The Coastal and Marine Ecological Classification Standard (CMECS) provides a comprehensive framework for organizing information about coasts and oceans and their living systems. This information includes the physical, biological, and chemical data that are collectively used to define coastal and marine ecosystems.
The standard was designed to meet the needs of many users including resource managers and planners, conservation practitioners, engineers, mappers, and researchers from government, industry and academia that need to describe, map, or assess coastal and marine ecosystems.
CMECS is the result of an ongoing collaboration among several organizations including NatureServe, the National Oceanic and Atmospheric Administration, the U.S. Environmental Protection Agency, the U.S. Geological Survey and the University of Rhode Island.
CMECS units and their descriptions are available in a searchable online catalog.
Additional information about the standard is also available from NOAA.
CMECS offers a common terminology for describing natural and human influenced ecosystems from the upper tidal reaches of estuaries to the deepest portions of the ocean. Those using CMECS to can be assured that they are speaking the same language and producing comparable results.
CMECS can be used to support a number of applications at scales from local to global including:
- Ecosystem inventory and mapping
- Coastal and marine spatial planning
- Marine Protected Area selection, evaluation, and assessment
- Resource management and monitoring
- Conservation status assessment
- Habitat modeling
- Ecosystem services evaluation
CMECS has been approved as a federal standard by the Federal Geographic Data Committee (FGDC).

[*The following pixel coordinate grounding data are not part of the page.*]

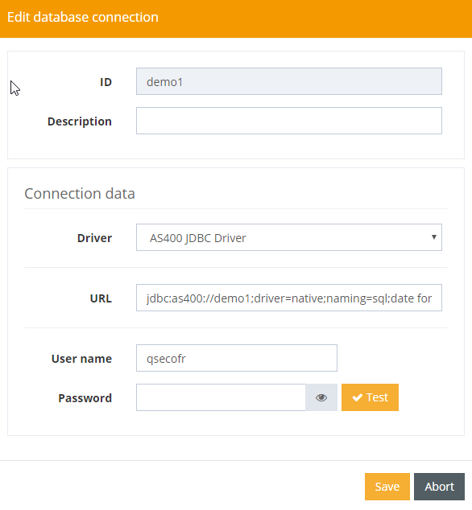Viewport: 472px width, 510px height.
Task: Click the checkmark icon on Test button
Action: (358, 397)
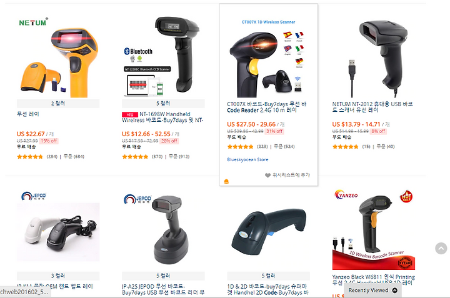The height and width of the screenshot is (298, 450).
Task: Click the black NETUM USB scanner image
Action: click(374, 57)
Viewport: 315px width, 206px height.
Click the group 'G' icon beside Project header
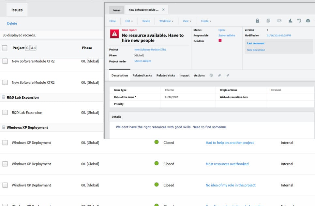point(27,48)
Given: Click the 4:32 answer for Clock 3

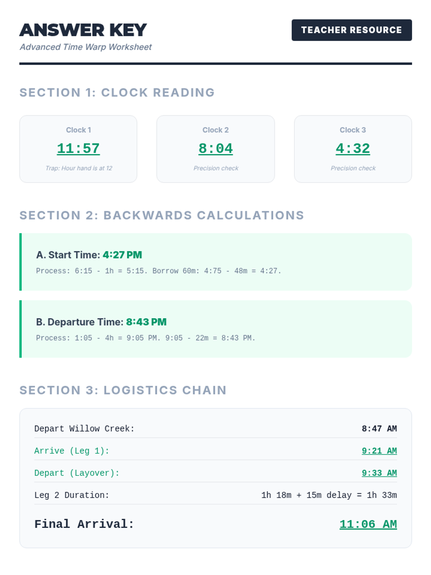Looking at the screenshot, I should [353, 148].
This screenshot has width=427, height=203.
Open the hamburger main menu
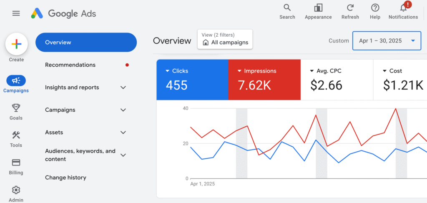(x=16, y=13)
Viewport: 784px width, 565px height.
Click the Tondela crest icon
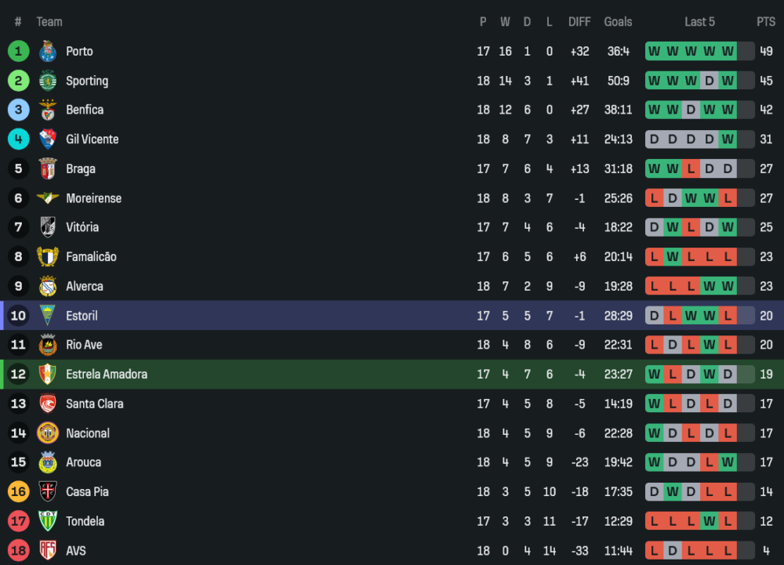point(48,521)
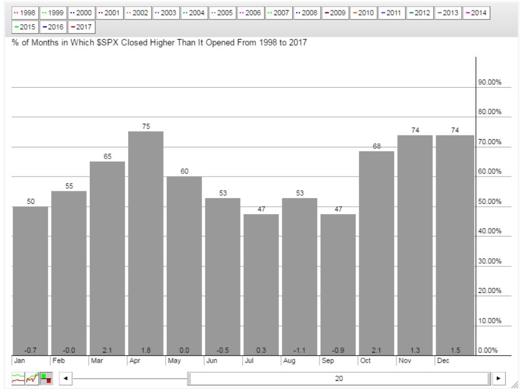Click the right scroll arrow of year slider
This screenshot has height=389, width=521.
[x=498, y=379]
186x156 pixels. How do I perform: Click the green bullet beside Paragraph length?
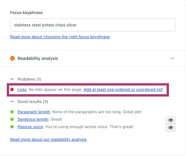[x=12, y=112]
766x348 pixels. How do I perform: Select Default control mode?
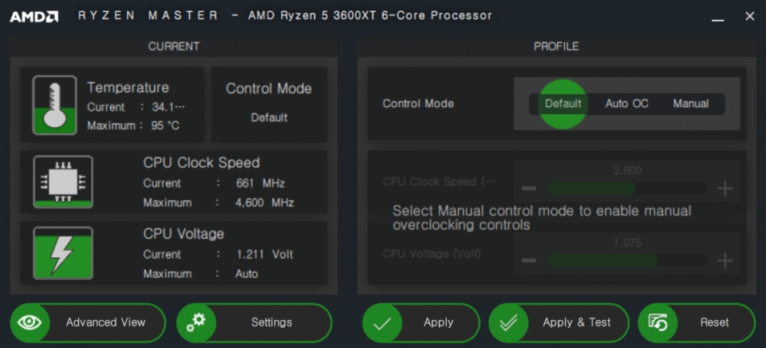pos(563,104)
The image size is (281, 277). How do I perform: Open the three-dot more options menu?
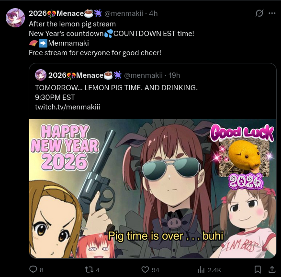tap(272, 13)
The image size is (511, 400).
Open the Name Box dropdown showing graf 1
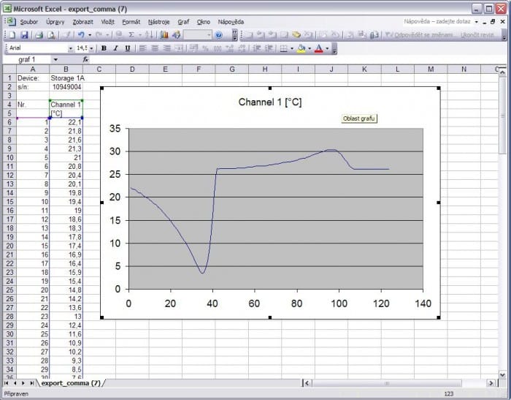click(x=55, y=59)
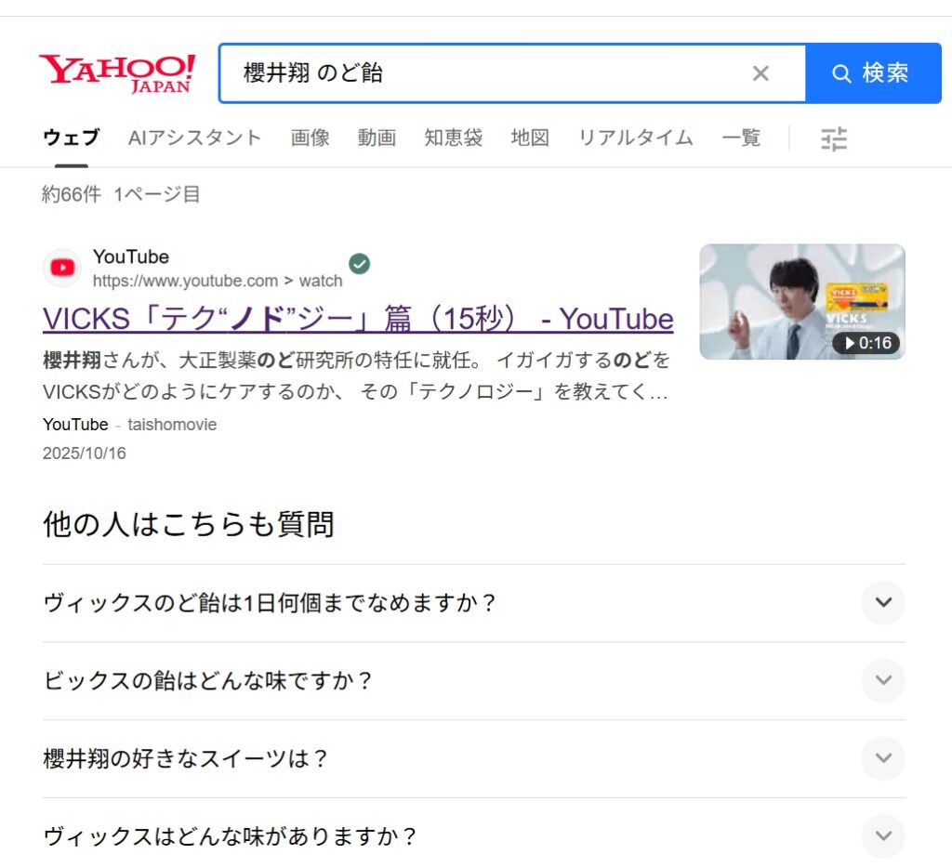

The CMECS framework is organized into two settings, biogeographic and aquatic, and four components, water column, geoform, substrate, and biotic. Each describes a separate aspect of the environment and biota. Settings and components can be used in combination or independently to describe or map ecosystem features. The hierarchical arrangement of units of the settings and components allows users to apply CMECS to the scale and specificity that best suits their interests. Modifiers allow users to customize the classification to meet specific needs. Biotopes can be described when there is a need for more detailed information on the biota and their environment.
CMECS offers many benefits. It is built on existing classification approaches and offers continuity with relevant FGDC wetland and terrestrial standards. It accommodates biological, geological, chemical, and physical data in a single structure. It is applicable to multiple scales and sensors, and facilitates data sharing and integration.
CMECS was developed with input from more than one hundred scientists and coastal managers. A rigorous four month public and peer review process led to consideration and response to more than 800 individual comments from 31 individuals and organizations. The use and application of the standard will improve our knowledge of marine ecosystems and may bring to light other necessary additions and adjustments to the standard. Users will be encouraged to provide suggestions about possible changes to CMECS, which will follow a regular peer review and revision cycle.